◆ Okuma metni:

Âlemlerin yegâne hâkimi yüce Rabbimize hamd, O’nun
kıymetli elçisi Hz. Muhammed (s.a.v.)’e salât ve selam olsun.
Allah celle celâluhu, boşuna yaratmadığını1
ve başıboş bırakmadığını2 bildirdiği insanoğlunu, ona en uygun yaşam
şekline davet ederken, bu mesajı iletecek elçisini hem davetçi hem de örnek
olarak seçmiş ve onun eliyle ahkâmını sağlam bir şekilde yaşam alanına
girdirmiştir. Bu görev için son derece uygun özelliklere sahip olan Allah
Rasûlü (s.a.v.), tüm selef âlimleri tarafından elçi olmakla beraber teşrî (hüküm
koyma) yetkisine sahip olarak da kabul edilmiştir.
O sadece ezberci bir elçi değil, dinin ruhunu,
Allah’ın bir hükümden muradını, her bir ayetin sebebini, hikmetini ve Yüce
Rabbimizin nasıl bir fert, nasıl bir toplum, nasıl bir medeniyet oluşturmak
istediğini en iyi anlayan kişiydi. Tüm insanların çok iyi bildiği gibi Allah
Rasûlü çok zeki, son derece mantıklı, üstün basiret ve ferasete sahip olgun bir
şahsiyetti. Ayrıca daha peygamber olmadan önce bile toplumun sorunları ile
ilgili, Mekke’yi yönetenlerle oturup kalkan ve insanlar üzerinde saygınlığı
olan bir kişiliğe sahip olduğu da bilinmektedir. Bütün bu üstün vasıflarla donatılmış
olması onun insanlar üzerinde yetkili bir makamda olduğunun da delilerindendir.

[Bir koleksiyondan saklanan öğeler]
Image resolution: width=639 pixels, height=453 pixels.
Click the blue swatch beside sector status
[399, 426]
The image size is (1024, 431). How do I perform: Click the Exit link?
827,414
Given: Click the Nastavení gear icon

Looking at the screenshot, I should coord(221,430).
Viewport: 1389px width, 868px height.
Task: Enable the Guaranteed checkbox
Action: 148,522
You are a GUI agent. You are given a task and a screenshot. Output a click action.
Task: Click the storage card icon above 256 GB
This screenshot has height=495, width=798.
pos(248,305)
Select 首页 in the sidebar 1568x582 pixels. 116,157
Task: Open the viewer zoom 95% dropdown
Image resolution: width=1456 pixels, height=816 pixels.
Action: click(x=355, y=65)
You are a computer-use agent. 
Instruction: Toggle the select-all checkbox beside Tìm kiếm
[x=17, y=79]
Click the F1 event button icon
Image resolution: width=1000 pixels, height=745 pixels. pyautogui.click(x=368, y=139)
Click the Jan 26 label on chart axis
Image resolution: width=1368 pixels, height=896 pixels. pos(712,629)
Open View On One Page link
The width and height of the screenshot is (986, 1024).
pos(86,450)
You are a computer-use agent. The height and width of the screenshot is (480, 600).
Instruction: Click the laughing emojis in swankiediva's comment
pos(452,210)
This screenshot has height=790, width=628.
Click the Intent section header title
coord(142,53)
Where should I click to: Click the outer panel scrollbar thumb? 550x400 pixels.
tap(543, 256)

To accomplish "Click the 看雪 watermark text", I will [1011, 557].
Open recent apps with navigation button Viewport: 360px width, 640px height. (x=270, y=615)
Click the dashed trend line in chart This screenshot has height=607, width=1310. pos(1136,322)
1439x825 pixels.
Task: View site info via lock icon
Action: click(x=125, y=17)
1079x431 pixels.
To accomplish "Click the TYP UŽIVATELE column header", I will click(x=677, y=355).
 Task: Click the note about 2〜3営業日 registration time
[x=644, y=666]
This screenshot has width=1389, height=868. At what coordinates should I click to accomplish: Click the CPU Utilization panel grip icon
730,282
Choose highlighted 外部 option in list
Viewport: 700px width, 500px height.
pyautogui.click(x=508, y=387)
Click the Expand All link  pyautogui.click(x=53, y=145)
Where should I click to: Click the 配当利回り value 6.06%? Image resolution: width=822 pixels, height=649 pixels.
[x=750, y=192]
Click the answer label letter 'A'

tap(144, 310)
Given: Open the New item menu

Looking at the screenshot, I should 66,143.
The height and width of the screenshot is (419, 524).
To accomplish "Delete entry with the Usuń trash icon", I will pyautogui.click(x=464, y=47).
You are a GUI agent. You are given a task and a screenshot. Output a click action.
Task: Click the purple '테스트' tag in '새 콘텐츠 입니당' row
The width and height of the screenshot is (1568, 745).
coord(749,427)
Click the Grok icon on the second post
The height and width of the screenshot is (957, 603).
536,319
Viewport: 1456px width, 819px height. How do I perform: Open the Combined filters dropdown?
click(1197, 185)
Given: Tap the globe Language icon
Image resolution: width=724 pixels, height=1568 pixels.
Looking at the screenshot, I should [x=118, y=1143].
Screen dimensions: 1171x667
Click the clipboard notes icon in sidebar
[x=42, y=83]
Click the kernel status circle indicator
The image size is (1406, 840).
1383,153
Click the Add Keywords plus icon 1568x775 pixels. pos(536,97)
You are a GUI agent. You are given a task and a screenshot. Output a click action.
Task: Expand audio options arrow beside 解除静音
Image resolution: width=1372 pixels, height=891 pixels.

◆ Yapılacak işler:
A: Okuma metnine göre selef âlimleri Allah Rasûlü'nü elçi olmasının yanı sıra hangi yetkiye sahip kabul etmiştir?
B: Okuma metninde "Tüm insanların çok iyi bildiği gibi" diye başlayan cümlede Allah Rasûlü'ne atfedilen nitelikleri eksiksiz sırala.
C: Allah Rasûlü'nün teşrî yetkisini ele alan metni kaldığı yerden devam ettir.

◆ Yanıtlar:
A: Teşrî, yani hüküm koyma yetkisine.

B:
- Çok zeki
- Son derece mantıklı
- Üstün basiret ve ferasete sahip
- Olgun bir şahsiyet

C:
Allah (c.c.), onu sadece bir elçi olarak değil, kıyamete kadar tüm ümmet için
bir lider olarak seçmiş ve ona gerekli yetkileri de vermiştir. “O Rasûl size ne verdiyse onu alın neyden
sakındırdıysa ondan da kaçının.” 1buyurarak peygamberinin
yetkisini bildirmiştir.
Sahabenin, peygamberimizi bu makamda gördüğünün çok
açık misalleri vardır. Meşhur Muaz b. Cebel hadisinde, Peygamber (s.a.v.) kendisini Yemen’e kadı
olarak gönderirken; “Bir olayla
karşılaşırsan nasıl hükmedeceksin” diye sormuş, o da; “Allah’ın kitabı ile” demiştir. Hz. Peygamber; “Ya kitapta bulamazsan?” deyince, Muaz;“Allah’ın Peygamberinin sünneti ile” diye cevap vermiştir.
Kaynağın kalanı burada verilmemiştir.